Selected excerpt:
Recently, the Apple research team launched the latest multimodal AI model, UniGen1.5, marking a significant breakthrough in image processing technology. The model is not only capable of understanding images but also generating and editing them. These three functions have been successfully integrated into one system, significantly improving work efficiency.

Different from traditional methods, UniGen1.5 adopts a unified framework that can complete image understanding, generation, and editing simultaneously. Researchers point out that this integrated design allows the model to fully utilize its strong image understanding capabilities when generating images, thus providing higher quality visual output.

image.png

In terms of image editing, UniGen1.5 innovatively introduced the "editing instruction alignment" technology. This technology requires the model to first generate a detailed text description based on the original image and instructions to capture the user's editing intent, rather than directly modifying the image. This "think before drawing" approach effectively improves the model's understanding and accuracy in executing complex modification requests.

Additionally, UniGen1.5 has made significant progress in reinforcement learning. The research team designed a unified reward system that can be applied to both image generation and editing training. This mechanism overcomes the inconsistency of quality standards in editing tasks, ensuring the model maintains high performance when handling various visual tasks.

In multiple industry standard tests, UniGen1.5 demonstrated strong competitiveness. In the GenEval and DPG-Bench tests, the model achieved scores of 0.89 and 86.83 respectively, far exceeding other popular models such as BAGEL and BLIP3o. In the specialized image editing test ImgEdit, UniGen1.5 scored 4.31, surpassing the open-source model OminiGen2 and matching some proprietary closed-source models like GPT-Image-1.

Although UniGen1.5 performs well, researchers also recognize that there is still room for improvement in certain areas. For example, the model tends to make errors when generating text in images. Additionally, in specific editing scenarios, the model may cause drift in the main features, such as changes in fur texture and color of animals. In the future, the Apple team will continue to work on optimizing these issues.

Paper: https://arxiv.org/abs/2511.14760

Key Points:  

🌟 UniGen1.5 is the latest multimodal AI model from Apple, integrating image understanding, generation, and editing functions.  

🛠️ The model improves the accuracy of image editing through the "editing instruction alignment" technology, effectively capturing user intent.  

📊 In industry tests, UniGen1.5 shows significant advantages over other popular models, demonstrating strong competitiveness.

Given data:
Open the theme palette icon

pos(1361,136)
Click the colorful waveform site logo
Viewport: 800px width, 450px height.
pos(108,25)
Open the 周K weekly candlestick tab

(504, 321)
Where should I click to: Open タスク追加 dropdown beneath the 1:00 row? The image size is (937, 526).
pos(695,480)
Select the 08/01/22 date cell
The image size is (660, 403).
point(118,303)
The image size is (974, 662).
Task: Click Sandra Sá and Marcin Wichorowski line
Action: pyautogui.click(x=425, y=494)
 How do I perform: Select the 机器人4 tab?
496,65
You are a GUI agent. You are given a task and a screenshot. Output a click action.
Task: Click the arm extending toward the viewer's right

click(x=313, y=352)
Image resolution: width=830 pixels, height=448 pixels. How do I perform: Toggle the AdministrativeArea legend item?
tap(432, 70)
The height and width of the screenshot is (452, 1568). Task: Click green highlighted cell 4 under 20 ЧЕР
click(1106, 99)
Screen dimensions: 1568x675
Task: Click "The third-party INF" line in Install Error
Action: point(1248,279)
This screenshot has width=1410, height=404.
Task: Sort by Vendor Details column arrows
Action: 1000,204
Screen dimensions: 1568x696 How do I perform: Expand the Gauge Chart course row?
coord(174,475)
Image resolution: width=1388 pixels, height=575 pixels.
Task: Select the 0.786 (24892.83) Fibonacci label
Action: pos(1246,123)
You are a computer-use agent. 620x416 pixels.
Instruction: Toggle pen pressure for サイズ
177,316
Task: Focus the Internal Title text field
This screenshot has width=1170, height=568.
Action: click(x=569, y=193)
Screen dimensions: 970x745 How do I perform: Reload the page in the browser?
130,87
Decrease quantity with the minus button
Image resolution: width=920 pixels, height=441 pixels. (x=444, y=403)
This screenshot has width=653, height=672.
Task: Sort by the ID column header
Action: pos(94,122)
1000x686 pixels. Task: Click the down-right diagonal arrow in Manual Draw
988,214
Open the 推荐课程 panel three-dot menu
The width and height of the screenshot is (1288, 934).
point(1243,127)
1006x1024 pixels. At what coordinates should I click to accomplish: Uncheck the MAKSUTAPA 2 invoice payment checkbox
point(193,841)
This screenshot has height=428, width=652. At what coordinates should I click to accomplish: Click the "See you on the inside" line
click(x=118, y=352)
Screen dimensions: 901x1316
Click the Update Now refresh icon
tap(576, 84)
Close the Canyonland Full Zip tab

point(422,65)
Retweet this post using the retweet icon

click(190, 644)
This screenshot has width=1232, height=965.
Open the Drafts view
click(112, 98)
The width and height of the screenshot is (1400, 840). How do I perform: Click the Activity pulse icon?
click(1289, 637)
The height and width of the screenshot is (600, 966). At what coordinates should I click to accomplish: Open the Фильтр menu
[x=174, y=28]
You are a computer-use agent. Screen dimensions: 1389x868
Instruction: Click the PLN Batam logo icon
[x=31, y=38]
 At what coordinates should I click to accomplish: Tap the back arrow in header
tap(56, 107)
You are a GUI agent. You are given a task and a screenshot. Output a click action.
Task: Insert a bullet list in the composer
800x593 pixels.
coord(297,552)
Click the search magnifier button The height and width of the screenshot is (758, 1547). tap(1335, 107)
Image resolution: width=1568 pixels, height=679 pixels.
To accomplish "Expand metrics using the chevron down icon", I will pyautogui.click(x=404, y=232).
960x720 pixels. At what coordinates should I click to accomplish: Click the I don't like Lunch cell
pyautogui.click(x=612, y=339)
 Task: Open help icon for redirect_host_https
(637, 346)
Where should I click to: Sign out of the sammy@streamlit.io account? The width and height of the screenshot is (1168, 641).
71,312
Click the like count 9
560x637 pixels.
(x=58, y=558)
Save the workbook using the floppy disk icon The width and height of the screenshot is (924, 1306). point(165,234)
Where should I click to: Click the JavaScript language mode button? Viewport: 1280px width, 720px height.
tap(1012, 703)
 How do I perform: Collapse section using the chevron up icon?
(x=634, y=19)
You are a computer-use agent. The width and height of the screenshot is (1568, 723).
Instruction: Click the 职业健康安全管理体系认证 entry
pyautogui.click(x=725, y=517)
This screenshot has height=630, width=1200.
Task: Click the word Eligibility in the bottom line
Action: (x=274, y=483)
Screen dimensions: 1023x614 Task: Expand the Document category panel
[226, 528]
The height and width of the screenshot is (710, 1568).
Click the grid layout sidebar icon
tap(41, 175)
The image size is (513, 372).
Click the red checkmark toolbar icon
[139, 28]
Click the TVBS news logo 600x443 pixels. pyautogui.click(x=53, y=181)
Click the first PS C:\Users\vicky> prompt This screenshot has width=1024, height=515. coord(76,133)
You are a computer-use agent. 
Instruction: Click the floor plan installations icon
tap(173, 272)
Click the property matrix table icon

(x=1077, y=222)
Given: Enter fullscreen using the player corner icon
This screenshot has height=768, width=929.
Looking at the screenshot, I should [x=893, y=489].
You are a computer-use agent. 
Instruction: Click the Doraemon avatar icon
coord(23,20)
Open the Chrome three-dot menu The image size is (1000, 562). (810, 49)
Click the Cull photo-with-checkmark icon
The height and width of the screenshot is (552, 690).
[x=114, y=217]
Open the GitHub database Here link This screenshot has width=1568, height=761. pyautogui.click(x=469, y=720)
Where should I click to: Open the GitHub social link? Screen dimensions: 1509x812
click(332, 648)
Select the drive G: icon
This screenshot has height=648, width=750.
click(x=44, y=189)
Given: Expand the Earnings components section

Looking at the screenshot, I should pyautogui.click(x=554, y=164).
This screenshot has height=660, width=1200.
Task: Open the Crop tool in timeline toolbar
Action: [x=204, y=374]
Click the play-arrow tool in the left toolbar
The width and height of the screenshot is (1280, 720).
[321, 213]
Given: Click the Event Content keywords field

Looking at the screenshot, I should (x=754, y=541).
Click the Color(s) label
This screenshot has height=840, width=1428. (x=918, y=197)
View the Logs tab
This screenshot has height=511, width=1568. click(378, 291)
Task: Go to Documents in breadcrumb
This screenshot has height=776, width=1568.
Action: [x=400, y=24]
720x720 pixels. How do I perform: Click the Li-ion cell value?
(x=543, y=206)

What is required: Restate the UniGen1.5 article from the words "In terms of" through the words "complex modification requests.", swapping each "image" for "picture".

Task solution:
In terms of picture editing, UniGen1.5 innovatively introduced the "editing instruction alignment" technology. This technology requires the model to first generate a detailed text description based on the original picture and instructions to capture the user's editing intent, rather than directly modifying the picture. This "think before drawing" approach effectively improves the model's understanding and accuracy in executing complex modification requests.